In fact, though abuse did happen, it is likely that the scandal has been inflated for malicious reasons.

Fact 2: In addition to being a violation of civil and criminal law, sex abuse is a grave violation of immortal Catholic teaching — God’s Law — against the abuse of children, homosexuality, abuse of one’s priestly authority, etc. God is the most offended party!

On a related note: The Commandments and Church teaching and law predate the civil and criminal codes — and are firmly opposed to this sort of abuse! The fact is that if the priests in question had followed the Commandments and Church teaching, there would be no sex abuse scandal! There is no problem with Church teaching, then, for it is in place to prevent these evils.

Abuse of even one person is a grave wrong done to him and to God! Sex abuse victims need proper psychological and spiritual care and are also entitled to punative damages (money from the guilty to punish them for their offenses) from those who hurt them.

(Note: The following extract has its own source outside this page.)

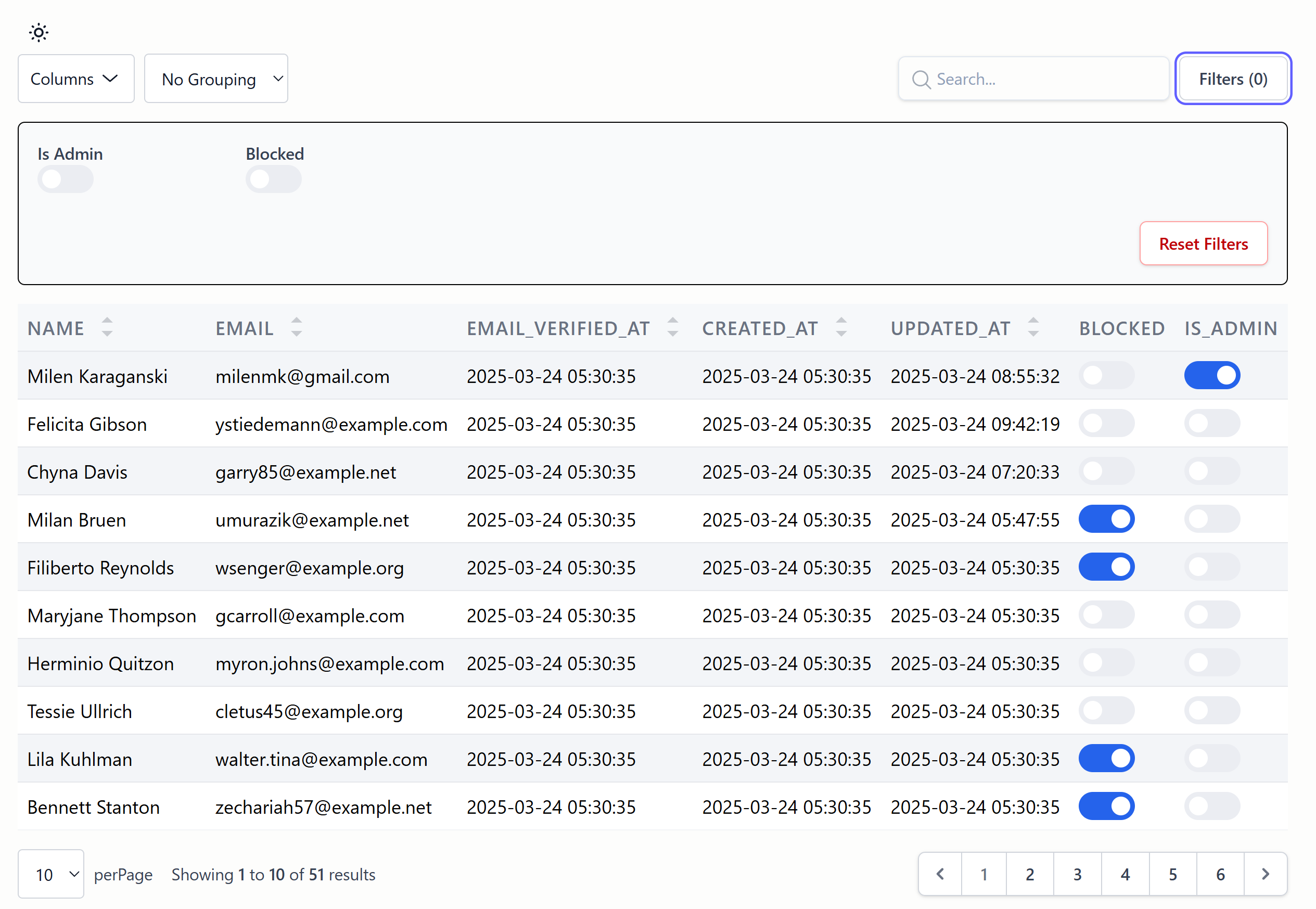
Task: Expand the No Grouping select box
Action: pyautogui.click(x=216, y=79)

Furthermore, it is inaccurate to call much of the abuse “child abuse.” In reality, much of the abuse was man-on-man homosexual abuse, with boys almost at adulthood. Here again, if Church laws about celibacy and homosexuality had been followed, there would be no sex abuse scandal!

We all need to strive to eliminate the sin from our lives, then, and follow Church teachings. Those who smugly assert their moral superiority over abusive priests are often turning a blind eye to their own sinfulness and, in some cases, grave sinfulness against God!

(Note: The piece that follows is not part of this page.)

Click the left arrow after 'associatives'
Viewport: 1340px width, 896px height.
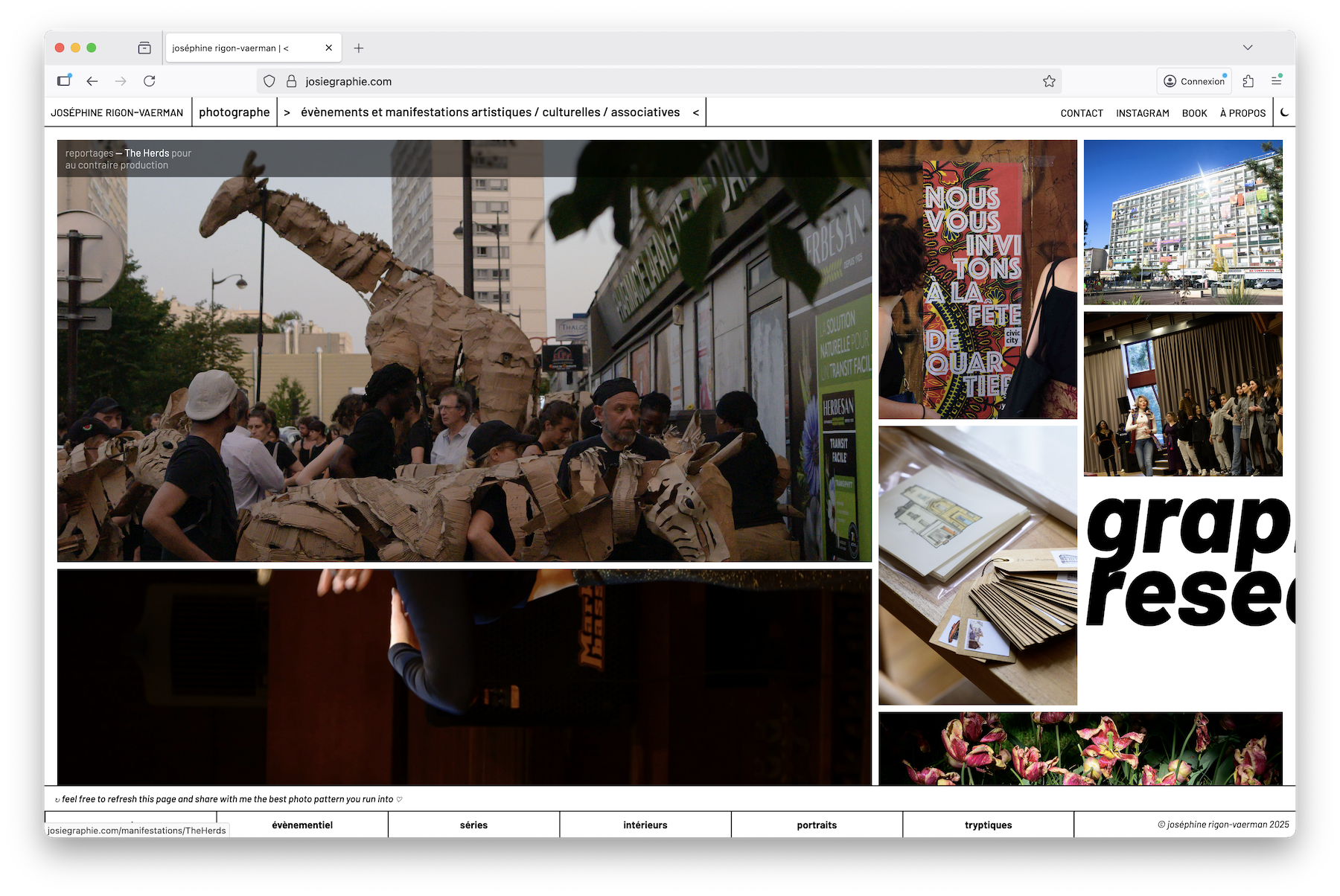coord(696,112)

Fact 3: Many bishops handled the scandal poorly, attempting to cover it and rehabilitate the offenders within the Church.

On a related note: Many have attributed the basest of motives to the bishops. Their motives may have indeed been bad, or they may have been doing their best to protect the Church from the very outpouring of hate that has materialized! Perhaps they also thought that it was their pastoral duty to try to rehabilitate abusive priests. Though they made mistakes, as all of us do, they are now learning from them and turning accused abusers over to the authorities, even in cases of very flimsy accusations. Who knows how many innocent priests have been ruined by false accusations?!

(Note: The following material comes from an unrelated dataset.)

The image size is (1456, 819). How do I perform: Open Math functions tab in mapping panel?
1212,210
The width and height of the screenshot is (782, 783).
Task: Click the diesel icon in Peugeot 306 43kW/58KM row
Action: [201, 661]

Furthermore, a number of those involved in groups that accuse the bishops have long had an anti-Church agenda and are less than diligent about weeding-out false abuse accusations. The same can be said about many of the plaintiffs’ attorneys, who have at times bragged about their efforts to eliminate the Catholic Church! Attempting to undermine the Church has become a nasty little cottage industry. Who pays the price of this profiteering off of abuse? The real abuse victims, of course, as well as the many good priests subject to public contempt, the Catholic faithful who suffer the loss of parishes and services, and the poor and others served less by the impoverished Church! This is shameful; American justice does not punish the innocent for the crimes of the guilty who cannot be made to pay, let alone those whose guilt has not been proven!

The bottom line is that flawed and sinful priests do not make the Church any less Christ’s, as every last person on earth is a sinner. Sin is no “smoking gun”! Priests, though in service of the unblemished Body of Christ, need Christ’s saving power just like everyone else! Catholics, then, are obliged to stay in the Church and honor the priests who bring Christ to them in the sacraments because Christ wills us to be part of His Body! We only punish ourselves by removing ourselves from the avenues of God’s grace out of spite for His Church and priests!